Snapchat / KeyDB

A Multithreaded Fork of Redis
https://keydb.dev
BSD 3-Clause "New" or "Revised" License
11.47k stars 578 forks source link

[CRASH] Starting KeyDB on ARM hardware causing serverAssert failure #856

Open ronnyek opened 3 months ago

ronnyek commented 3 months ago

I'm attempting to build a container image (has to be proprietary unfortunately) that is to be run on ARM hardware.
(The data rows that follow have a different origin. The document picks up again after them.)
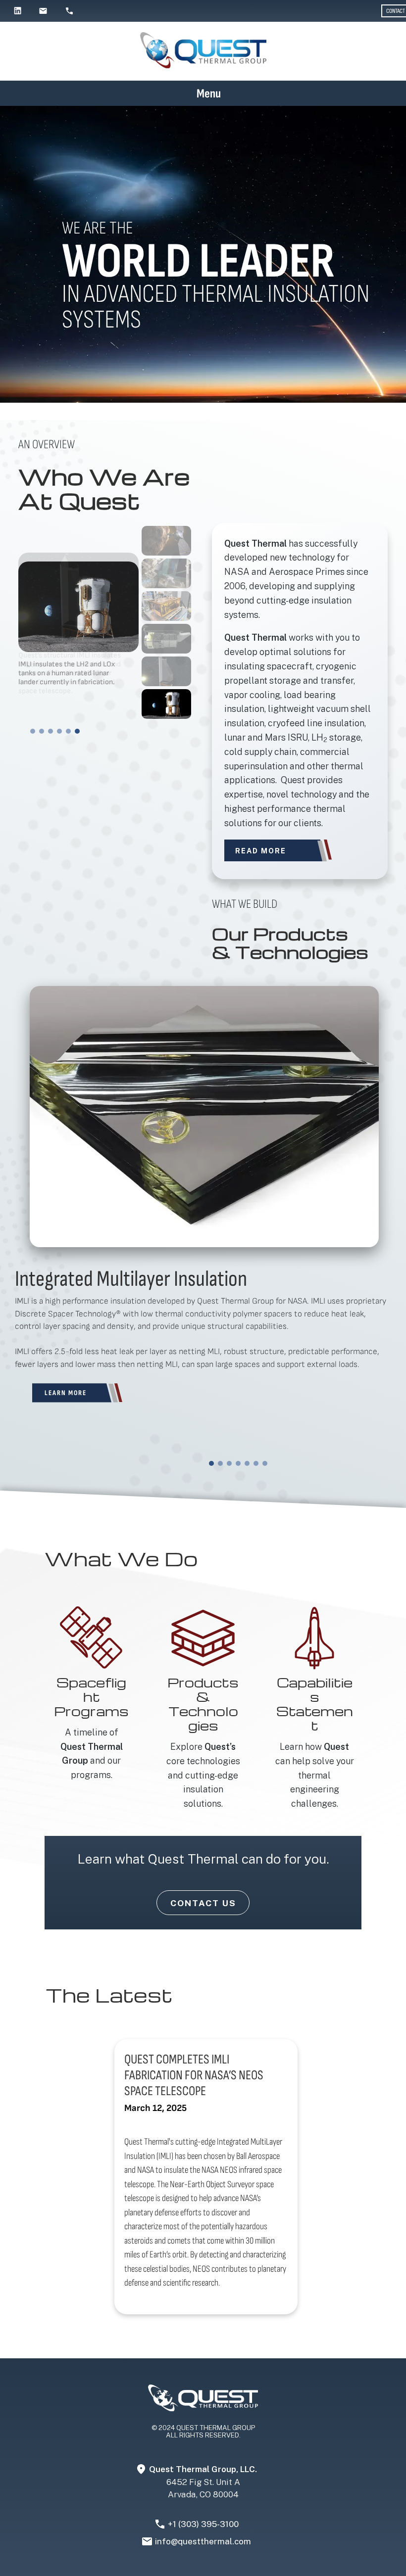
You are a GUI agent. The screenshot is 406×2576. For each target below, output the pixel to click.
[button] (32, 731)
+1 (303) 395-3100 (203, 2524)
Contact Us (203, 1903)
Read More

Initially I was getting an error around invalid page size in jemalloc, but adding --with-lg-page=16 did get us past that problem.

Now on start I get server.cpp:6531 '!ret' is not true

Crash report

=== KEYDB BUG REPORT START: Cut & paste starting from here ===
1:1:C 31 Jul 2024 16:05:19.226 # === ASSERTION FAILED ===
1:1:C 31 Jul 2024 16:05:19.226 # ==> server.cpp:6531 '!ret' is not true

------ STACK TRACE ------

Backtrace:
keydb-server(linuxMadvFreeForkBugCheck()+0x368) [0x45b828]
keydb-server(main+0x31c) [0x4432cc]
/lib64/libc.so.6(+0x27300) [0xffffaa607300]
/lib64/libc.so.6(__libc_start_main+0x98) [0xffffaa6073d8]
keydb-server(_start+0x30) [0x447670]

------ INFO OUTPUT ------
Keydb starting as active-replica and multi-master
1:1:C 31 Jul 2024 16:08:03.327 * Notice: "active-replica yes" implies "replica-read-only no"
1:1:C 31 Jul 2024 16:08:03.327 * Before turning into a replica, using my own master parameters to synthesize a cached master: I may be able to synchronize with the new master with just a partial transfer.
1:1:C 31 Jul 2024 16:08:03.327 # oO0OoO0OoO0Oo KeyDB is starting oO0OoO0OoO0Oo
1:1:C 31 Jul 2024 16:08:03.327 # KeyDB version=6.3.4, bits=64, commit=7e7e5e57, modified=1, pid=1, just started
1:1:C 31 Jul 2024 16:08:03.327 # Configuration loaded

Additional information

  1. Not sure if this matters, but this is being deployed on rockylinux 8 based container image
  2. A perm link for the code in server.cpp aroudn that line number
jcy1001 commented 3 months ago

yes ,on arm ,i also have this problem

ronnyek commented 3 months ago

In digging further it seems like this may be related to linux kernel specific to arm having a bug related to pgtable, and that keydb/redis code apparently attempts to check whether that bug exists in the linux kernel. arm64: pgtable: Ensure dirty bit is preserved across pte_wrprotect()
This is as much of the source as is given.